Neue Arbeitsmethode bei der Durchführung von Schlichtungsverfahren

Seit dem 1. Januar 2017 werden die neu eingehenden Schlichtungsanträge vorwiegend in einem beschleunigten, mündlichen Verfahren behandelt. Damit soll die Bearbeitungsdauer der Schlichtungsverfahren gesenkt werden.

Das Öffentlichkeitsgesetz (BGÖ) ist geprägt vom Beschleunigungsgebot, das sich in den Ordnungsfristen der einzelnen Verfahrensstadien (Beurteilung Zugangsgesuch durch Behörden, Schlichtungsverfahren, Verfügungsverfahren) niederschlägt. Der Beauftragte möchte Schlichtungsanträge künftig innert der gesetzlichen Frist von 30 Tagen behandeln. Dies erfordert eine Beschleunigung der Schlichtungsverfahren. Nach Ansicht des Beauftragten ist dies am ehesten zu erreichen, wenn die Schlichtungsverhandlungen vorwiegend mündlich, statt wie bis anhin schriftlich, durchgeführt werden.

Im Rahmen eines einjährigen Versuchs werden daher ab dem 1. Januar 2017 die neuen und, soweit sinnvoll, auch die bereits hängigen Schlichtungsanträge mehrheitlich in mündlichen Schlichtungen mit den beteiligten Personen und Ämtern behandelt werden. Vom vermehrten Gebrauch der mündlichen Arbeitsmethode verspricht sich der Beauftragte nicht nur eine kürzere Dauer der Schlichtungsverfahren, sondern auch einen höheren Anteil an einvernehmlichen Lösungen. In ausgewählten Fällen (z. B. mit neuen oder anspruchsvollen juristischen Fragestellungen sowie komplexen Zugangskonstellationen) behält sich der Beauftragte indessen vor, wie bis anhin schriftliche Verfahren durchzuführen.

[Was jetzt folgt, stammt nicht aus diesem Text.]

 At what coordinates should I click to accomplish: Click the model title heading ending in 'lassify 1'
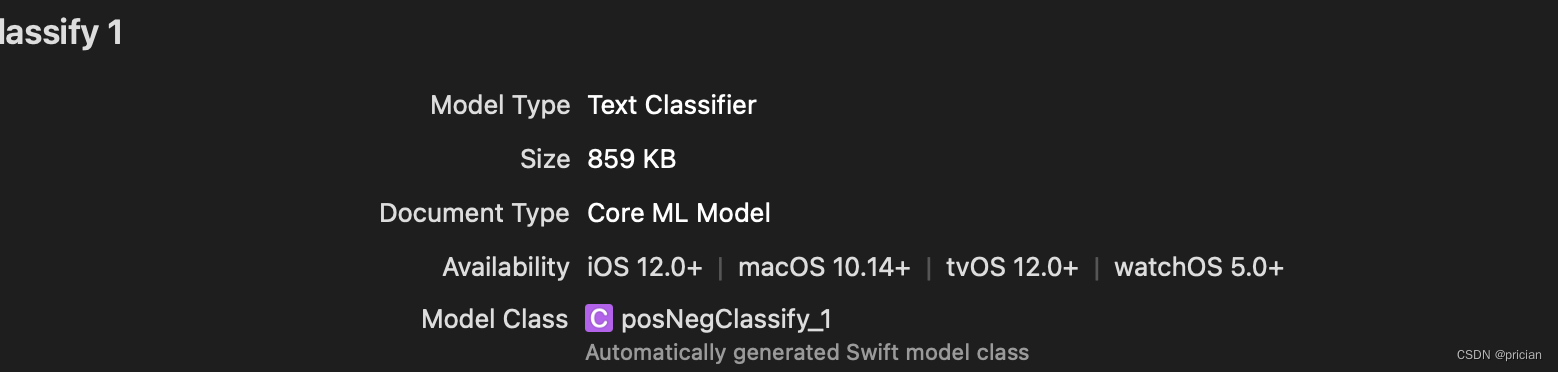pos(61,33)
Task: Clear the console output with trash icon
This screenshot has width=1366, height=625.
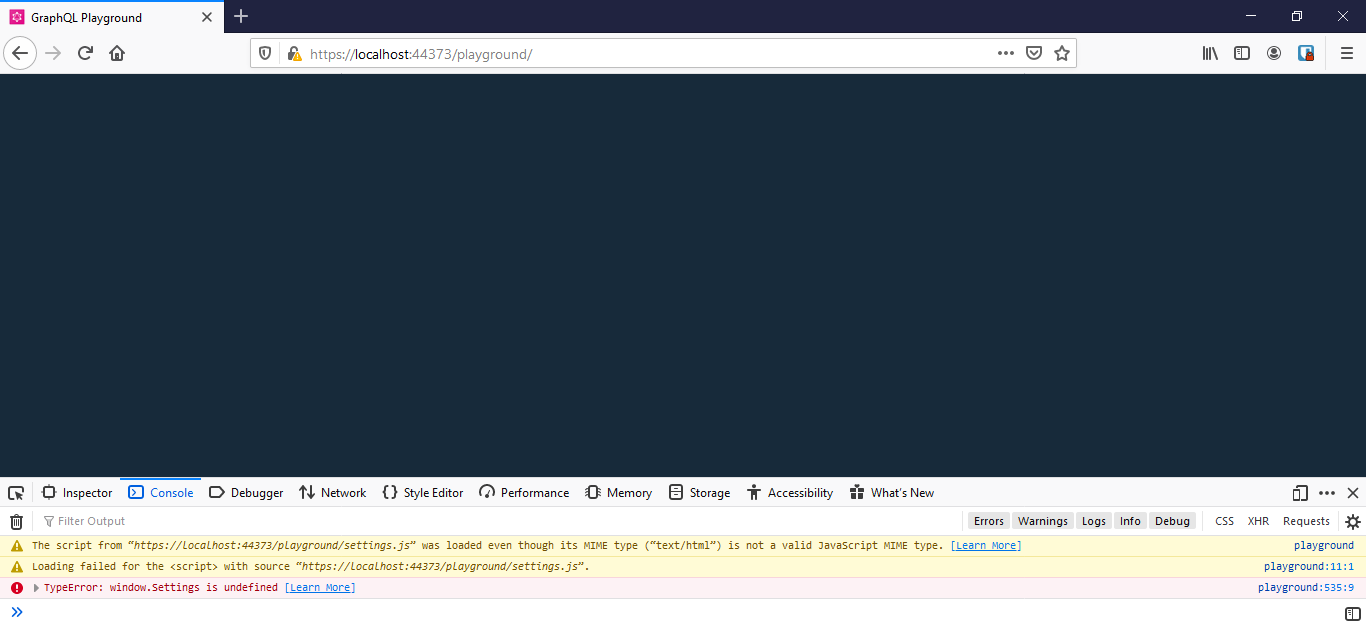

Angesichts der hohen Anzahl an Empfehlungen und bundesgerichtlichen Urteilen, die seit Inkrafttreten des BGÖ ergangenen sind, ist der Beauftragte zuversichtlich, dass die neue Methode die Schlichtungsverfahren beschleunigt und zur Senkung der Anzahl behördlicher Verfügungen führt. Die ersten Erfahrungen sind positiv.